Topological and spectral analysis of neural representations.

These details have not been verified by PyPI

Project links

Repository

Project description

tda-repr

Topological and spectral analysis toolkit for neural network representations.

tda-repr helps you monitor hidden-layer geometry during training and compare it to benchmark quality metrics (loss/accuracy/F1), with reproducible logs and plots.

The package supports iterative research workflows with explicit run artifacts: configuration metadata, per-epoch structured logs, progress figures, checkpoint snapshots, and correlation reports. This makes comparisons between datasets, architectures, and fine-tune regimes reproducible and auditable.

Methodological Positioning

Traditional monitoring (loss/accuracy/F1) is often enough for pure engineering optimization, but it can hide critical behavior changes inside hidden layers. tda-repr complements benchmark metrics with geometric and topological layer signals to make internal dynamics observable across epochs.
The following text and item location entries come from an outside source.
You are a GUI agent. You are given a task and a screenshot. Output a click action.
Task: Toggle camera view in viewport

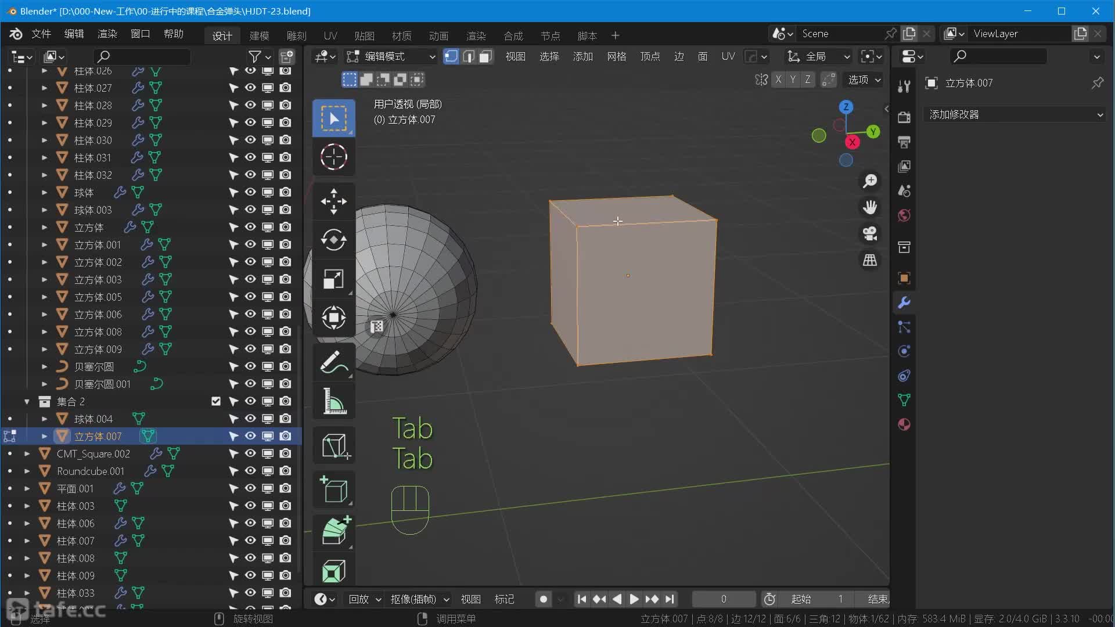[x=869, y=233]
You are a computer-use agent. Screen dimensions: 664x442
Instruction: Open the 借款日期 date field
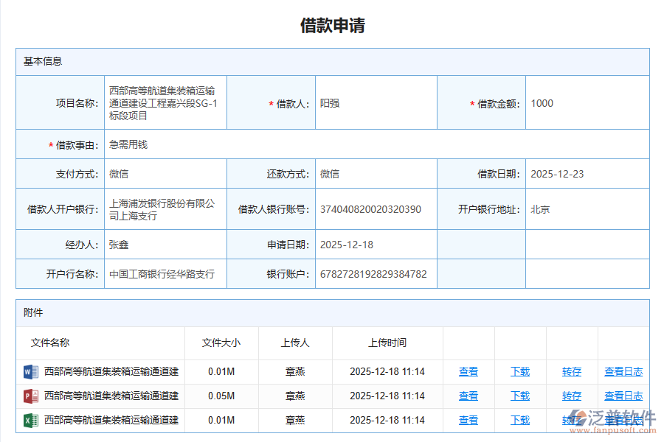557,174
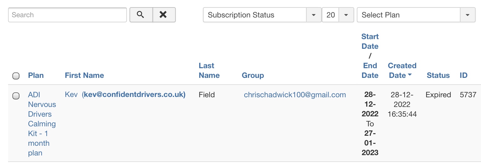Viewport: 481px width, 167px height.
Task: Click the magnifying glass search icon
Action: [141, 15]
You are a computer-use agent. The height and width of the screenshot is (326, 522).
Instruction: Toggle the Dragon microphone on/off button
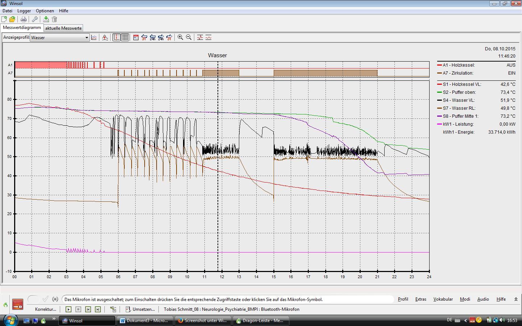(18, 304)
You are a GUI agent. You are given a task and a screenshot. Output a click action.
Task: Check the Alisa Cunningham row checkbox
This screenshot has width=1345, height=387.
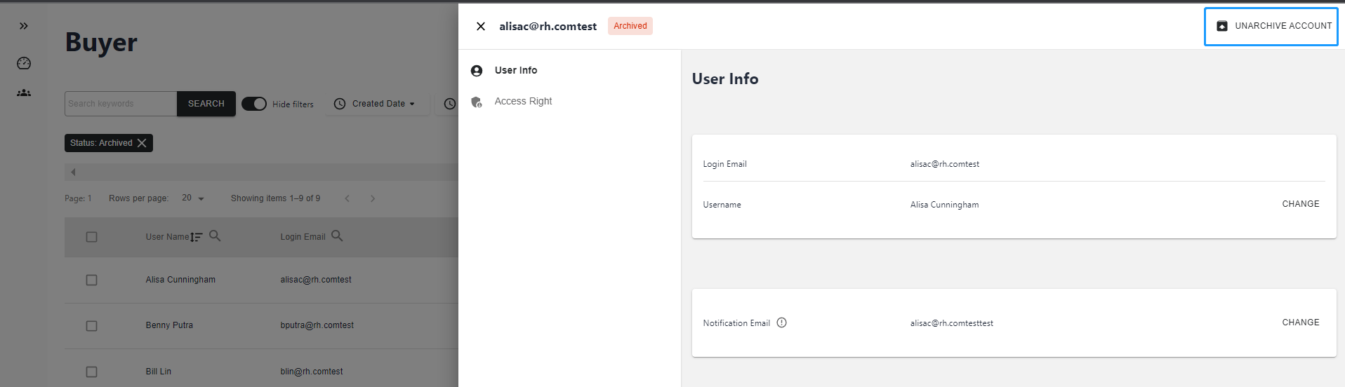click(91, 280)
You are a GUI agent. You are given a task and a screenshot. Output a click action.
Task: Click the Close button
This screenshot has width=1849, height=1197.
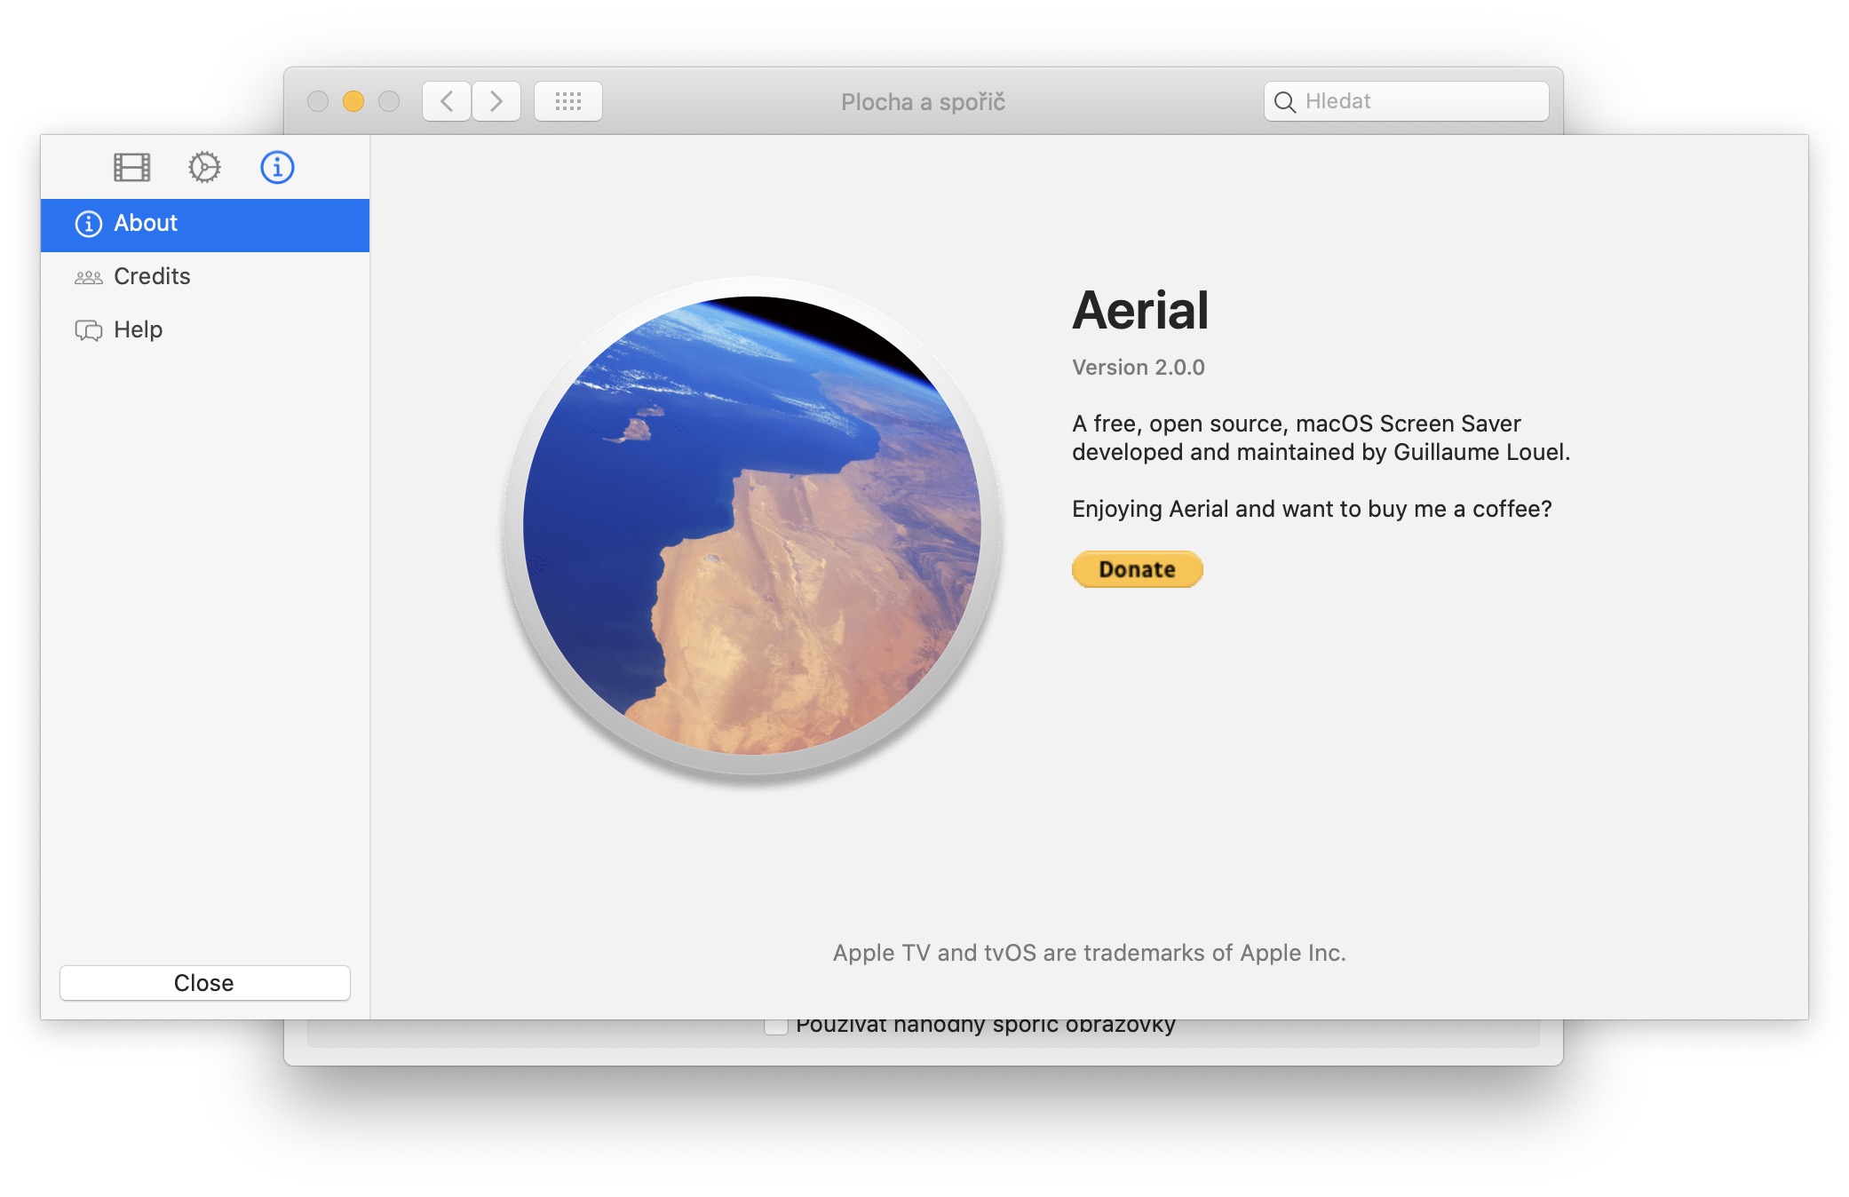pos(204,982)
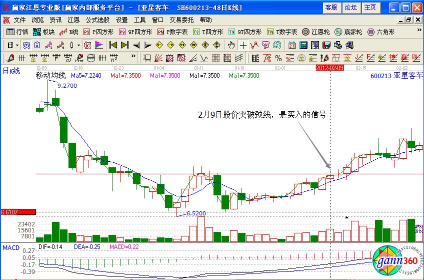Expand the 日 period dropdown arrow
The image size is (424, 280).
pos(17,45)
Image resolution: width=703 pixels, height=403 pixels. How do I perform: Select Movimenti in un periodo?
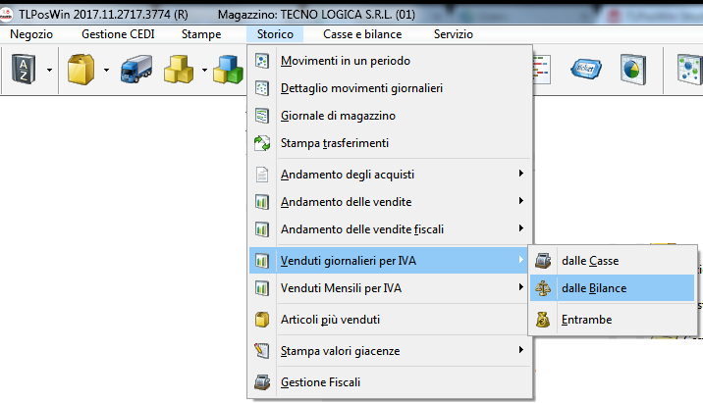pyautogui.click(x=345, y=61)
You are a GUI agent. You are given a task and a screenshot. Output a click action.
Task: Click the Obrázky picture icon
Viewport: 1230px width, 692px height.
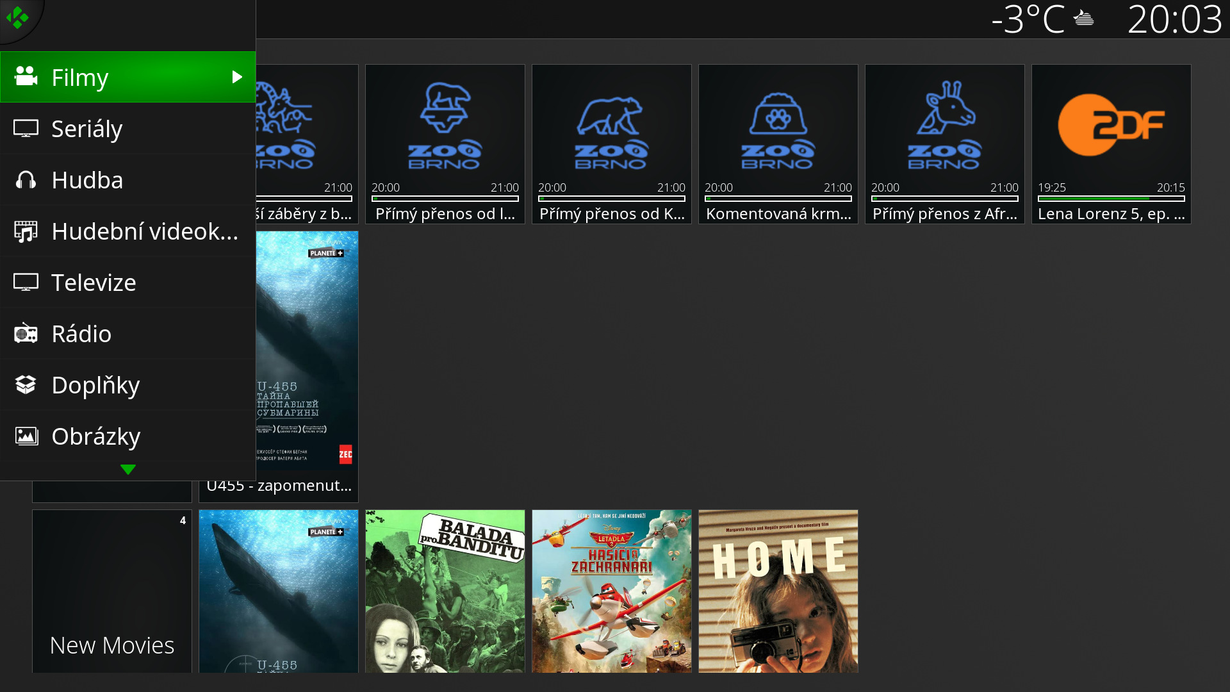pos(26,436)
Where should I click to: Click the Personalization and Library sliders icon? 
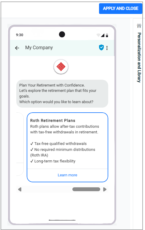click(x=139, y=26)
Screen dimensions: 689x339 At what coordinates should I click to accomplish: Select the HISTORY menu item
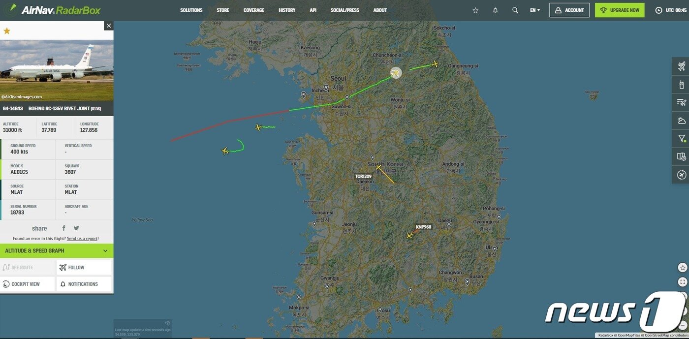coord(287,10)
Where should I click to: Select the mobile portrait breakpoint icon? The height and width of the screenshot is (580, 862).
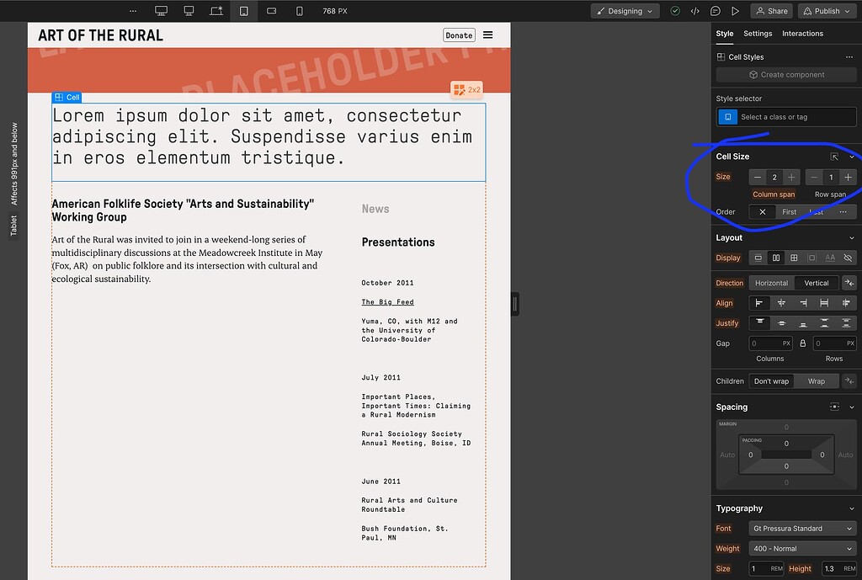[x=299, y=11]
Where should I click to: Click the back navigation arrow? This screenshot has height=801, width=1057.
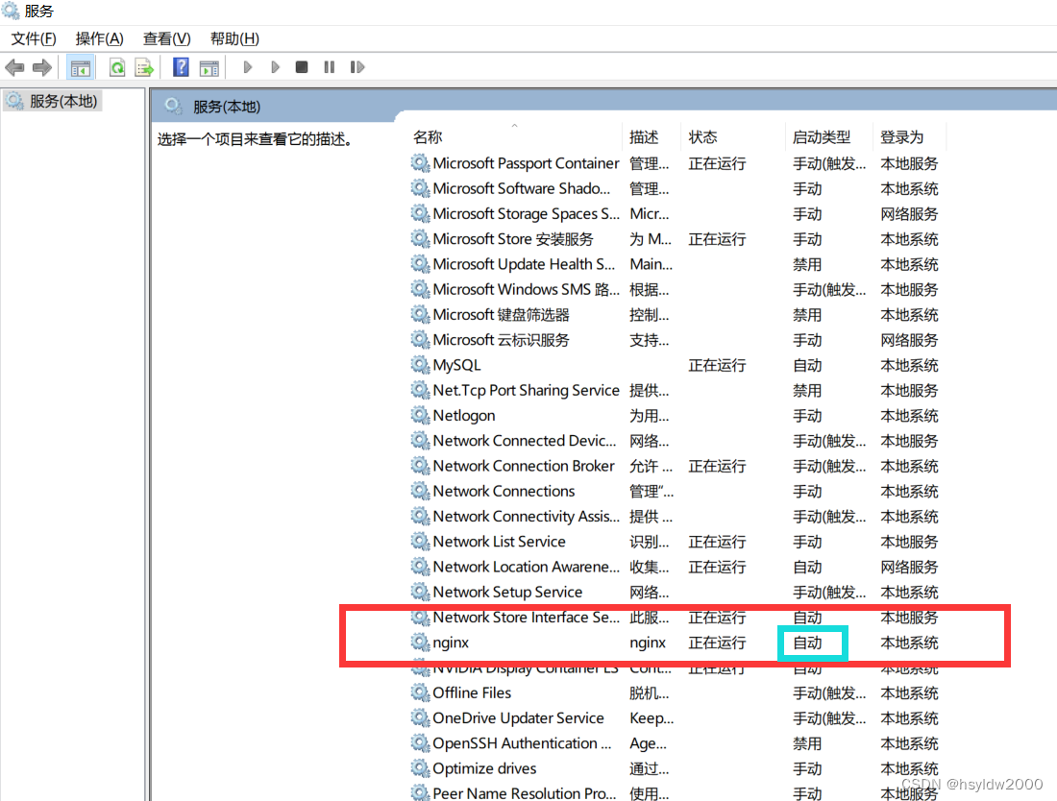pyautogui.click(x=14, y=66)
This is especially useful when:

validation quality plateaus but training still changes;
different fine-tune modes produce similar scores but different internal behavior;
you need evidence-based layer selection for monitoring or unfreezing;
you want a representation-based early-stop signal for post-hoc analysis.

Key Features

Track layer representations on train/val/test splits.
Compute graph/Hodge/persistent characteristics per layer and epoch.
Compute MTopDiv distance between stages (for example, train vs val).
Run interactive experiments from terminal (TUI) or non-interactive CLI.
Export run artifacts: JSONL logs, progress figures, correlation report.

Practical Workflow

Typical usage is iterative and looks like this:

Start from a short baseline run with a small number of layers and epochs to verify that data, model, and logging are configured correctly.
Expand monitored layers only after baseline metrics are stable, because excessive layer coverage increases runtime and can make analysis noisy.
Compare fine-tune modes (full, linear_probe, selective unfreezing) on the same dataset/model pair to separate optimization effects from representation effects.
Treat early-stop as an analysis signal, not an automatic controller: it indicates a structural change point, but should be interpreted together with validation curves.
Use correlation reports for ranking relationships, then validate top candidates by re-running with the same seed/config to check reproducibility.

Installation

Editable install (development)

pip install -e .

Install with all optional extras

pip install -e .[all]

Main extras

.[nlp] for text datasets/models (transformers, datasets)
.[topology] for advanced topology backends (gudhi, ripser)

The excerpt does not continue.